Quizá el supremo elogió fúnebre de Benedicto XVI consista en no ocultar ahora su personal condición de reaccionario. Reaccionario, sí, toda vez que si algo destacó siempre en él, tanto en su obra intelectual como en su figura como representante máximo de la Iglesia, ese algo fue el evidente desencuentro de su personalidad con eso tan etéreo, impreciso y difícil de definir que se suele llamar el espíritu de la época. Cualquiera que le hubiera observado con un poco de atención durante todo su periodo al frente del papado podría concluir que Benedicto XVI no fue un hombre de su tiempo.

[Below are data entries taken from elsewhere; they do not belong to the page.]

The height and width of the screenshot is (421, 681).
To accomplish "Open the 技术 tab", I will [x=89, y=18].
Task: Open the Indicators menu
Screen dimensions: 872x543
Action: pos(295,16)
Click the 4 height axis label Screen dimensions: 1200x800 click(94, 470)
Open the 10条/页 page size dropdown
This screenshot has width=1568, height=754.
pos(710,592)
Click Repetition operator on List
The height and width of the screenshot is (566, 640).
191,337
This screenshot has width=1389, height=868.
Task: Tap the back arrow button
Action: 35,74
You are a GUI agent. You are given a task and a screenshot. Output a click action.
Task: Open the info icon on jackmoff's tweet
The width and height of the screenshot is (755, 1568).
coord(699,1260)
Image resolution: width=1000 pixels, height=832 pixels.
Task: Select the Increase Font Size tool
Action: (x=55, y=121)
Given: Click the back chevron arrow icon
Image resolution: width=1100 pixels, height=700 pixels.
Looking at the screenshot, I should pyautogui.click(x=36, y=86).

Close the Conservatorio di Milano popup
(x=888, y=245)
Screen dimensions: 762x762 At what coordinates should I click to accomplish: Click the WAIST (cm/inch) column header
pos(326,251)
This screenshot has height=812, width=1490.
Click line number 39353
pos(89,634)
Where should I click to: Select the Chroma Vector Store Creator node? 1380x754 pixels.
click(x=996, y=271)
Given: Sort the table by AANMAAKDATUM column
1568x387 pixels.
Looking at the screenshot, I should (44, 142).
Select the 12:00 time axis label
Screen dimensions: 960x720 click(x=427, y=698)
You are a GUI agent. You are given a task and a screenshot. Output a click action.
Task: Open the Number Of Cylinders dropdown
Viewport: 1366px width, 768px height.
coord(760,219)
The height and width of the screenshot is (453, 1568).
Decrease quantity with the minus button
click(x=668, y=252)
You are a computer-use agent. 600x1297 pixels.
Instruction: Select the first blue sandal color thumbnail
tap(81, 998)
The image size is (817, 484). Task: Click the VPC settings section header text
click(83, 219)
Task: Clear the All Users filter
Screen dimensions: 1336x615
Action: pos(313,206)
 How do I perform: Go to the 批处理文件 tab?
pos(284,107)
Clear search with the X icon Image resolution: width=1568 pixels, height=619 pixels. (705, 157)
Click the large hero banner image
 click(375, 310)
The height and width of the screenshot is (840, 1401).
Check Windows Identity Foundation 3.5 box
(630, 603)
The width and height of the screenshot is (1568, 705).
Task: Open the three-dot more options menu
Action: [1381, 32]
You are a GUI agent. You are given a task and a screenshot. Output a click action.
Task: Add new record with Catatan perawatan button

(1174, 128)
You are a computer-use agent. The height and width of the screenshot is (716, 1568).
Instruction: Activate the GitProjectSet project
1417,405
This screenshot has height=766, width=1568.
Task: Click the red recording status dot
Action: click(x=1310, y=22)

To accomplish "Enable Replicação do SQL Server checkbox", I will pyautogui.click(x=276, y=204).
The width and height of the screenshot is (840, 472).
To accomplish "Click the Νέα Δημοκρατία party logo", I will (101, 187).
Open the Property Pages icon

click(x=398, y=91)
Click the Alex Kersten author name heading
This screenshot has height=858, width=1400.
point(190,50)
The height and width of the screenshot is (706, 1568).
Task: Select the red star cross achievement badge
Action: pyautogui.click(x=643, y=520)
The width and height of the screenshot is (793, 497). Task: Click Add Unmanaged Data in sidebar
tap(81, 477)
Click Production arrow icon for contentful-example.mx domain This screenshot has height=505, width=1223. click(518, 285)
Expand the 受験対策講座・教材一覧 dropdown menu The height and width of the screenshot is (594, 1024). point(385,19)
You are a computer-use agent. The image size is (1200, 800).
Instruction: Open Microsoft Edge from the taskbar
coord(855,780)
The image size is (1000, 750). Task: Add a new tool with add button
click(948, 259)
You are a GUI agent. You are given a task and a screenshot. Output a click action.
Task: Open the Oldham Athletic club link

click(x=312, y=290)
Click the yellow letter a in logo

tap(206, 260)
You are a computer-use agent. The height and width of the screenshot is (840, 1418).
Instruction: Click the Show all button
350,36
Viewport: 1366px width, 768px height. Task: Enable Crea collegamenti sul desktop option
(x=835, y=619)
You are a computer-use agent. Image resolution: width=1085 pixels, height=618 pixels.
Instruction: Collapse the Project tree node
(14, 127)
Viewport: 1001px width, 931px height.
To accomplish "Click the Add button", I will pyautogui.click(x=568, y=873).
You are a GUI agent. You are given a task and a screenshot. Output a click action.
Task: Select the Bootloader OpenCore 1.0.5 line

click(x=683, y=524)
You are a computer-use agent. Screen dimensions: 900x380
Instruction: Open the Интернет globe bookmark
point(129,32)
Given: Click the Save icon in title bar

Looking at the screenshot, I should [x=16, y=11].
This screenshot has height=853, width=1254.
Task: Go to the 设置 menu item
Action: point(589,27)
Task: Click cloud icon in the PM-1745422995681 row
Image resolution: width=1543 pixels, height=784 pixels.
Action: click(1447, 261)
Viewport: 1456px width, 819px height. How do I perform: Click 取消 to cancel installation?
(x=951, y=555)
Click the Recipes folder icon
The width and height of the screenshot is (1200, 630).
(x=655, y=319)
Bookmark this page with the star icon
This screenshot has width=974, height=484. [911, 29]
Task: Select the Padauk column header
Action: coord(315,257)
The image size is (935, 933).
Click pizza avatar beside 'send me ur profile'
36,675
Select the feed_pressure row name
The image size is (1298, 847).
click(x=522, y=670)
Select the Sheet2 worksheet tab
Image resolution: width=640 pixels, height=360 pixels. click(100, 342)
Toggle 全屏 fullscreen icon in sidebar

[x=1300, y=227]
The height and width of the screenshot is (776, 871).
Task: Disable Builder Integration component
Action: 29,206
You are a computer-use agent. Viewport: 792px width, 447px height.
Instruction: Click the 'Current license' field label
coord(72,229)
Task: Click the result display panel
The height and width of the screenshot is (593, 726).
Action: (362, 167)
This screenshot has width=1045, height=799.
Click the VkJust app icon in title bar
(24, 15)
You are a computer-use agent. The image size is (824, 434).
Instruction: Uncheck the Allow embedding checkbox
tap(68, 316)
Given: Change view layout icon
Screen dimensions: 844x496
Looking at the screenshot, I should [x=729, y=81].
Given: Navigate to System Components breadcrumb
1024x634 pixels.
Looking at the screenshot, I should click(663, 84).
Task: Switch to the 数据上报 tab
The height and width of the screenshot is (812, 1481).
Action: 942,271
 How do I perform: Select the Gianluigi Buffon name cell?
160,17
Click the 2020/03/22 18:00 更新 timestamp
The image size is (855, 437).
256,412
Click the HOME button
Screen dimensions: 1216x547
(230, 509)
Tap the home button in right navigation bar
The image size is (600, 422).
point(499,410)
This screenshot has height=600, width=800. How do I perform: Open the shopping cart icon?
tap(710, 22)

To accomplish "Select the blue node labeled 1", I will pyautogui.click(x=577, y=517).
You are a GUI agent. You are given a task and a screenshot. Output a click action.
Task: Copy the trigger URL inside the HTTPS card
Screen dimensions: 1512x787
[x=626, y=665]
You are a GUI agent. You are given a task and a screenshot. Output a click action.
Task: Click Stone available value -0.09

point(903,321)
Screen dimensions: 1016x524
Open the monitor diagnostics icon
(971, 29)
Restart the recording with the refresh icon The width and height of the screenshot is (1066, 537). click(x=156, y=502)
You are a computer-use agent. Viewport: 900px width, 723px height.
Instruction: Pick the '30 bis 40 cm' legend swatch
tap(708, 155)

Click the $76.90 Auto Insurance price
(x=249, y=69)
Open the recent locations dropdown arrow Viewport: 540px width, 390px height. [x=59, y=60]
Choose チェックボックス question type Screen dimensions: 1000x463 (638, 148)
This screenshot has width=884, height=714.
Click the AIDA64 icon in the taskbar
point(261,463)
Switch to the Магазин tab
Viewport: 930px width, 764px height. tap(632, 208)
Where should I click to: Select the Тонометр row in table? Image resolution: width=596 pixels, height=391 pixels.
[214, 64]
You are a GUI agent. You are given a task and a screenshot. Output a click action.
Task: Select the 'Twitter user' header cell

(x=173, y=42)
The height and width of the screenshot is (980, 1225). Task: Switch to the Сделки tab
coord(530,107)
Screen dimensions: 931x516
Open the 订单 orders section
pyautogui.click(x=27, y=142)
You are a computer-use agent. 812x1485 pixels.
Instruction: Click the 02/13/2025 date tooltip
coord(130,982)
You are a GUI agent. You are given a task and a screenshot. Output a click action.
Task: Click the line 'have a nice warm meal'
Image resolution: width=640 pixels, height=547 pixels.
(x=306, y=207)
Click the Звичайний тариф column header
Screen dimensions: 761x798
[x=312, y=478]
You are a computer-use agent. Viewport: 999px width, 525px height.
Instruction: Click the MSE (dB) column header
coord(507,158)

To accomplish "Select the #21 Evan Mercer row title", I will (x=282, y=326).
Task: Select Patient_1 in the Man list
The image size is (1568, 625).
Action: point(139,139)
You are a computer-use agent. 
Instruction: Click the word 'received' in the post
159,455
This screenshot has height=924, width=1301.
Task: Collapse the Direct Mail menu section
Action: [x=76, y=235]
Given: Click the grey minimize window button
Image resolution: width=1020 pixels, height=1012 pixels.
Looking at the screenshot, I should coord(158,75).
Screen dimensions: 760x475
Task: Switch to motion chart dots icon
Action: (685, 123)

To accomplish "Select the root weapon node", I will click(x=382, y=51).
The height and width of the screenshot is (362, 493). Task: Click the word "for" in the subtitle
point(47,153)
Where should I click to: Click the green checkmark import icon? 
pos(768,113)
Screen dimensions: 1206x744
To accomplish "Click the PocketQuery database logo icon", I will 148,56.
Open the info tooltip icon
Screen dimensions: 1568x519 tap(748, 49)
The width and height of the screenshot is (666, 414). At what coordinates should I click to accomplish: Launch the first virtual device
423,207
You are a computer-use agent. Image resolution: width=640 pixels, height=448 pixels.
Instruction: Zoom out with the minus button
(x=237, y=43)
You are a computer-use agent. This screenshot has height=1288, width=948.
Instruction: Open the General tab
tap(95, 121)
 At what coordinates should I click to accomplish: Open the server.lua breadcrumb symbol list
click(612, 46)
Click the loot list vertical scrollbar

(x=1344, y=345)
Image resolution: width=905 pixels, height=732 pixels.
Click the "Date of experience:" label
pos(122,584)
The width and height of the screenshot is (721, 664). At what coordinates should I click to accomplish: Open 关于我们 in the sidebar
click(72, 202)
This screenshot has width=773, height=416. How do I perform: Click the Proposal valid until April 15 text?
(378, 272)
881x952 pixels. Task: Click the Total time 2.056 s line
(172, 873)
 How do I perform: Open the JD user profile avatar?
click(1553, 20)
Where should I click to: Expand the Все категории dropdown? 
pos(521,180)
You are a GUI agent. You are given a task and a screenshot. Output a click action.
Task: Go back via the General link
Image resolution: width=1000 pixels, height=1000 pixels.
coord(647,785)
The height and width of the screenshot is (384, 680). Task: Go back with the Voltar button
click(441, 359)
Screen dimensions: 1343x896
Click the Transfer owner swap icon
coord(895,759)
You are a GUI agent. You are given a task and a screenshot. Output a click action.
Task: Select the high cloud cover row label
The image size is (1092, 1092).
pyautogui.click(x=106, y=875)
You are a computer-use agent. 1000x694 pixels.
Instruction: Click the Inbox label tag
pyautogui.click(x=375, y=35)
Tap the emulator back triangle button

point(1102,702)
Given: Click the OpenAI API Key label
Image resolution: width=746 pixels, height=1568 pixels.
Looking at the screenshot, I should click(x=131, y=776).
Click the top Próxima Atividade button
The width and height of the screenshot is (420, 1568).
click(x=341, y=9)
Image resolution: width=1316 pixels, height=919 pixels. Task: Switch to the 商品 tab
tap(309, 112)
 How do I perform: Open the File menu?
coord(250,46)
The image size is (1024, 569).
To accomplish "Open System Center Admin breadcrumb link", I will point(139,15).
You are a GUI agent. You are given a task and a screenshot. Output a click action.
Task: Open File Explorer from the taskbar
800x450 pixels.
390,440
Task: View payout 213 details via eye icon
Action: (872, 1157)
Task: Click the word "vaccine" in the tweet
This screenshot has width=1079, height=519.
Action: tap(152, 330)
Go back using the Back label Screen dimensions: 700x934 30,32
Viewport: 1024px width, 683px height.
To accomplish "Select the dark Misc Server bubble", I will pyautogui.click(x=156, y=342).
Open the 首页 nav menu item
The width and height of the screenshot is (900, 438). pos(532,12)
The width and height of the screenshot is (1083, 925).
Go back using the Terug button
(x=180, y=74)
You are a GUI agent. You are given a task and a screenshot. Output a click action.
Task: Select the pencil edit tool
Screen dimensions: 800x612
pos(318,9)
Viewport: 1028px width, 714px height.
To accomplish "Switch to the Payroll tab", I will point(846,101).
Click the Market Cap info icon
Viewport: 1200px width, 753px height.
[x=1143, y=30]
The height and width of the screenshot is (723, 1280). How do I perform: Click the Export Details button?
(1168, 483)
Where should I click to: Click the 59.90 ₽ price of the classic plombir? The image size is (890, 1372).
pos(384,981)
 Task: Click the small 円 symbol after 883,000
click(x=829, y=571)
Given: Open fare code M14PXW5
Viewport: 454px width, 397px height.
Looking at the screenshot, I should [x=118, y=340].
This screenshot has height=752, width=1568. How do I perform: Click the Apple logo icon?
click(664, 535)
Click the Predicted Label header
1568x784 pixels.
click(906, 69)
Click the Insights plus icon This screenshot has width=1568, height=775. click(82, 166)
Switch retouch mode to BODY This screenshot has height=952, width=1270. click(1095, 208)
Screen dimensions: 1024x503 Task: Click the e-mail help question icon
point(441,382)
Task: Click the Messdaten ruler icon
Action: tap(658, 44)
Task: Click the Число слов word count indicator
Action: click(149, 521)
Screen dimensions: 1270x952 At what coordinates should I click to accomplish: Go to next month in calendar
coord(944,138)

Imposible imaginar a Ratzinger manteniendo activa una cuenta en Twitter, celebrando los goles de la Bundesliga o abdicando del rigor de su pensamiento para realizar la menor concesión a los imperativos populistas del márketing audiovisual, ese que hoy se aplica de modo indistinto a la gestión de marcas comerciales de champú anticaspa o a instituciones religiosas milenarias. La figura de Ratzinger supuso en todo momento una nota discordante y anacrónica en el novísimo mundo de los líderes sociales sometidos de modo ubicuo a la dictadura de la efusividad impostada, la gesticulación teatral huera, las dietas hipocalóricas, la obsesión enfermiza por la imagen juvenil, dinámica y deportiva, y el icono eternamente adolescente y pueril de Justin Bieber como referente estético al que emular.
Ratzinger, por el contrario, era viejo; no manifestaba el menor interés por dejar de parecer viejo; y se refería a las cuestiones complejas de la trascendencia y de la metafísica con los términos necesariamente complejos que son propios de las cuestiones relacionadas con lo trascendente y la metafísica. Benedicto XVI fue siempre un intelectual cristiano en un tiempo, el nuestro presente, en el que el rigor intelectual, incluido el específico que exige la práctica cristiana, no gozan de excesivo predicamento dentro del espectáculo circense permanente en que se ha convertido la vida pública monitorizada por los medios de comunicación de masas. Un híbrido de Rigoberta Menchu y el alcalde de Marinaleda, sin duda, hubiese sido muchísimo más popular. Pero Ratzinger, qué le vamos a hacer, era un hombre de otra época.